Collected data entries
********************

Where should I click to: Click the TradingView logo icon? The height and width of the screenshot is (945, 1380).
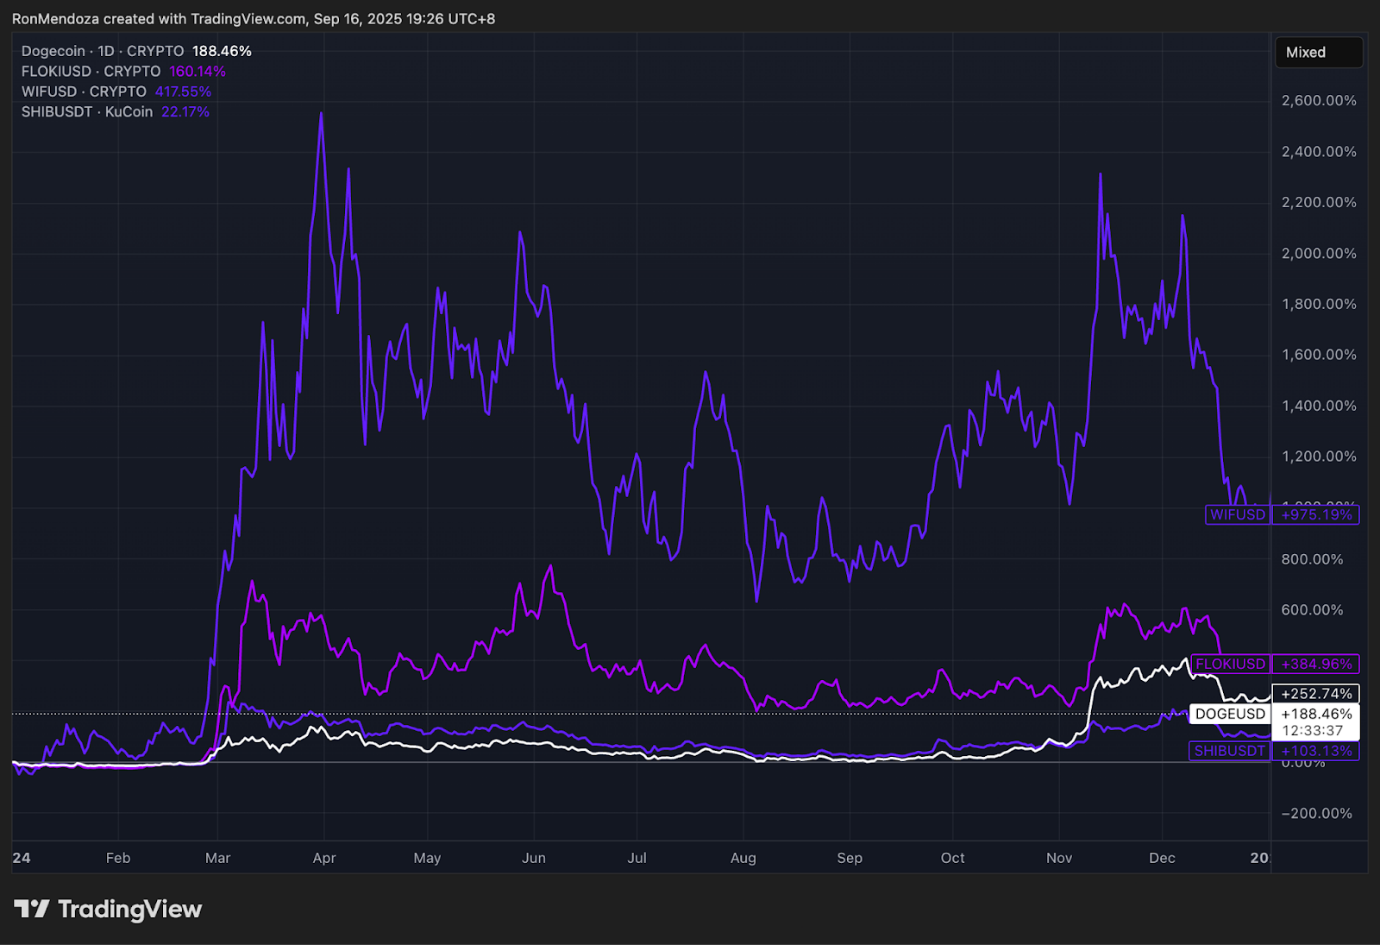[32, 909]
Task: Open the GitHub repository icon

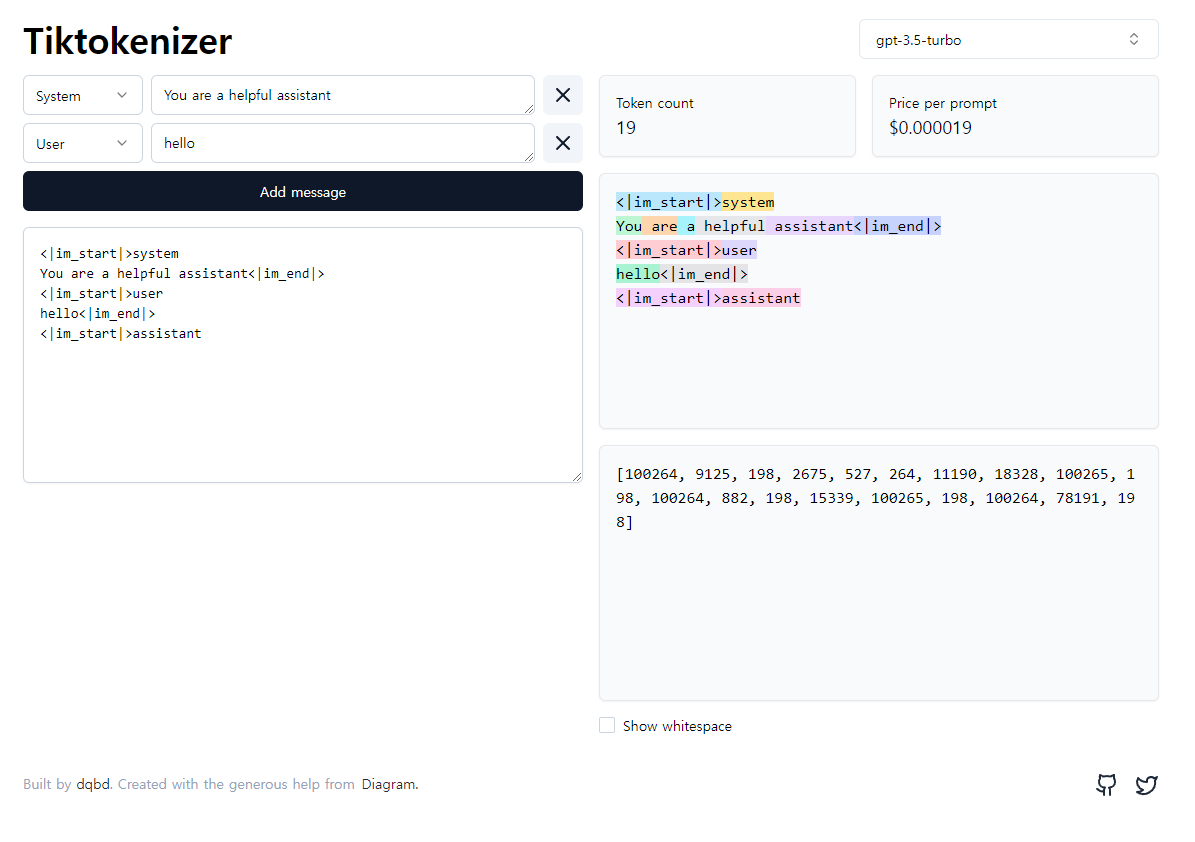Action: coord(1106,785)
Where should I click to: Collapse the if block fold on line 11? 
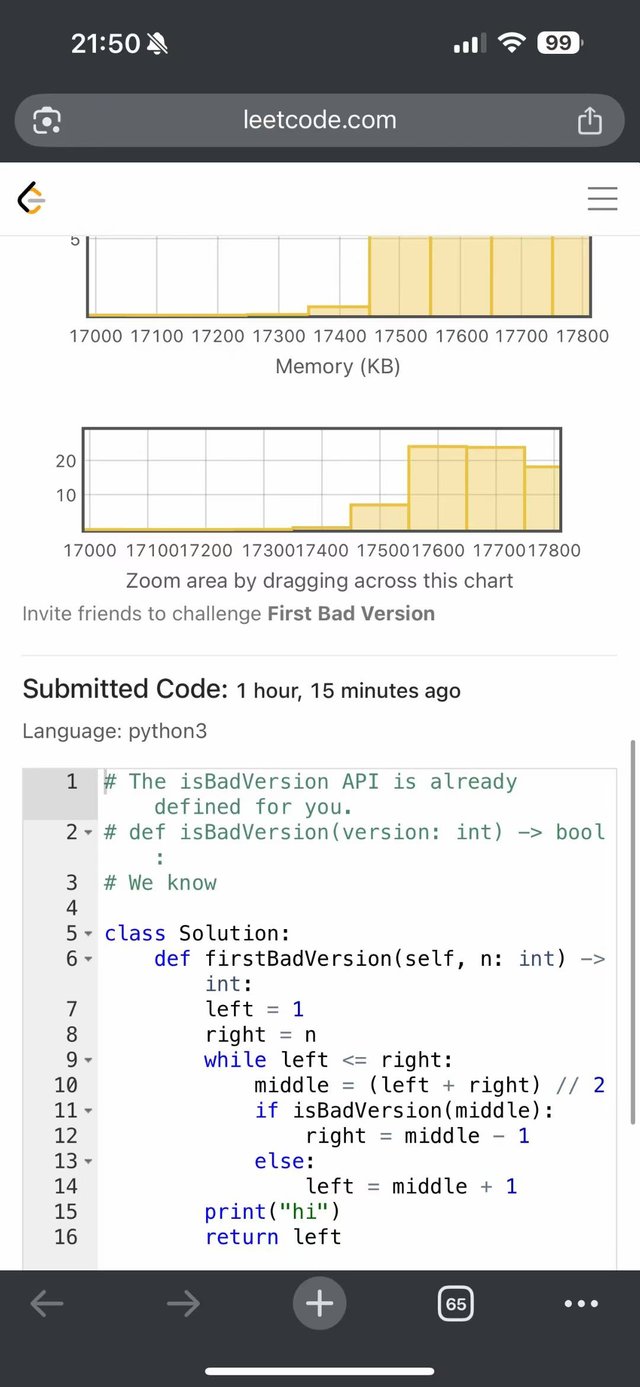point(88,1111)
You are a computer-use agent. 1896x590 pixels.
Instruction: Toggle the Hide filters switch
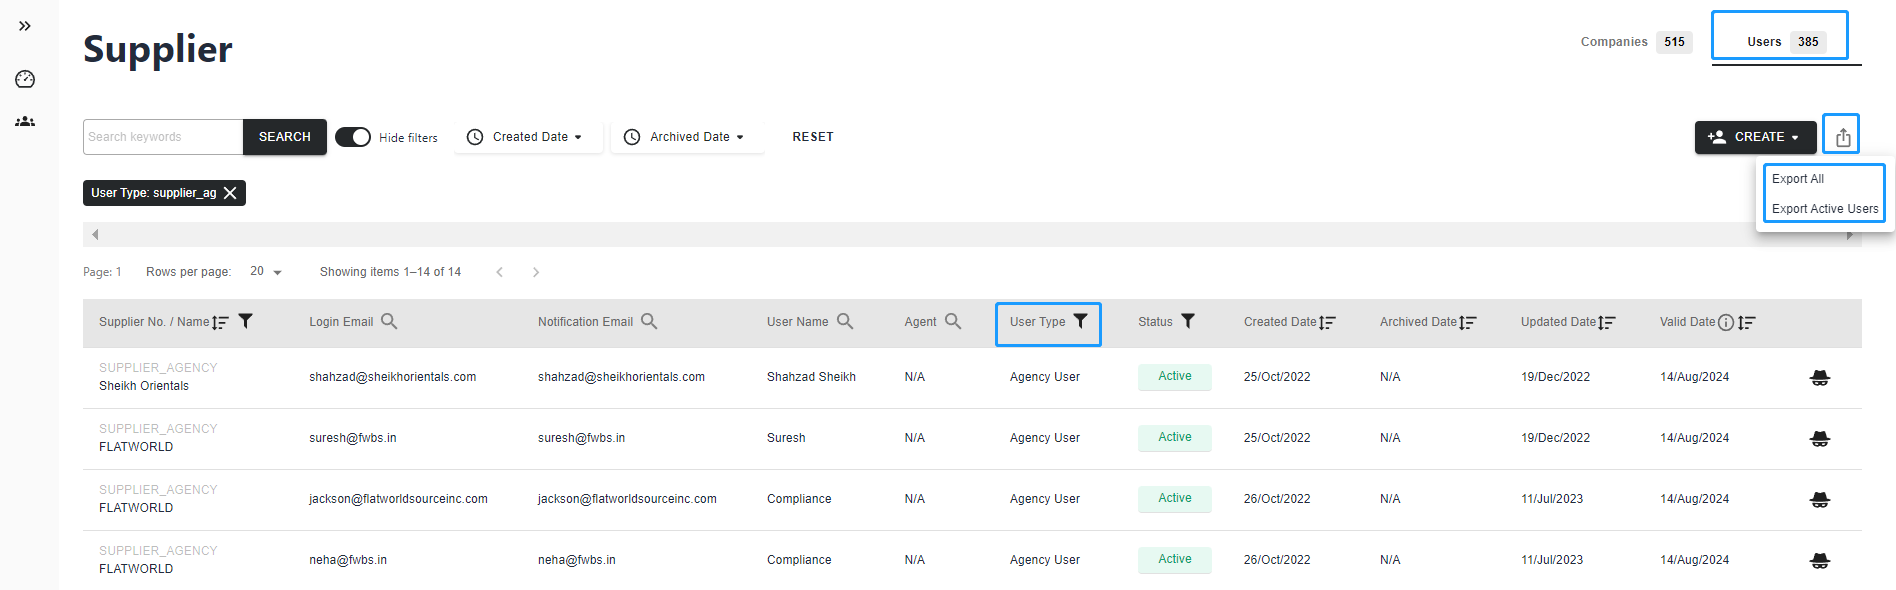(x=353, y=137)
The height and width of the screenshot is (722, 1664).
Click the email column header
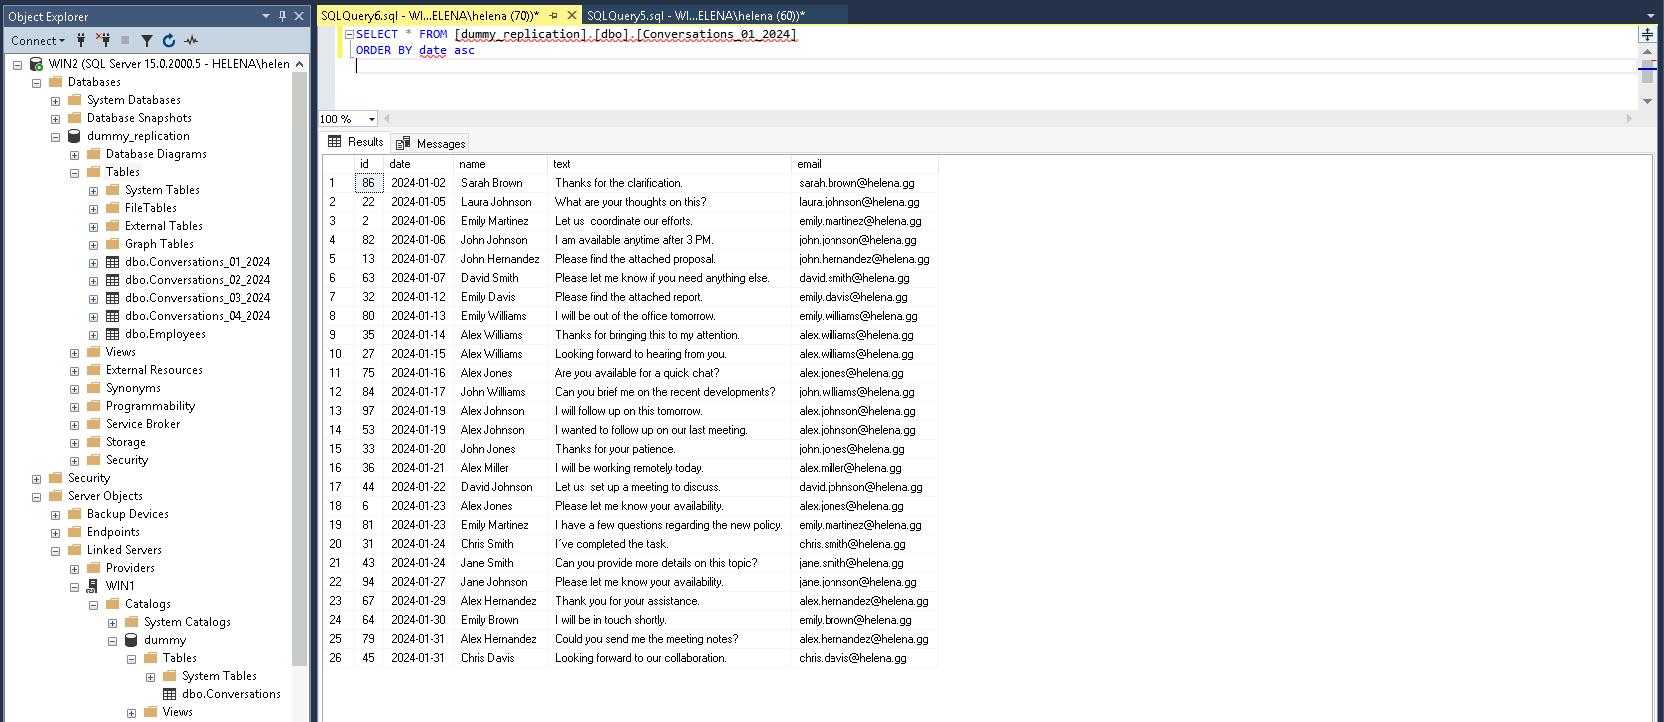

********************

- **WHAT THIS TASK INVOLVES**
Word for word, print every record, and leave out any picture.

- **SOLUTION TO THIS PROBLEM**
Where should I click to: Click the TradingView logo icon? The height and width of the screenshot is (945, 1380).
[32, 909]
Task: Open the GitHub repository icon

Action: coord(1106,785)
Where should I click to: Collapse the if block fold on line 11? 
point(88,1111)
You are a computer-use agent. 1896x590 pixels.
Instruction: Toggle the Hide filters switch
(x=353, y=137)
The height and width of the screenshot is (722, 1664).
Click the email column header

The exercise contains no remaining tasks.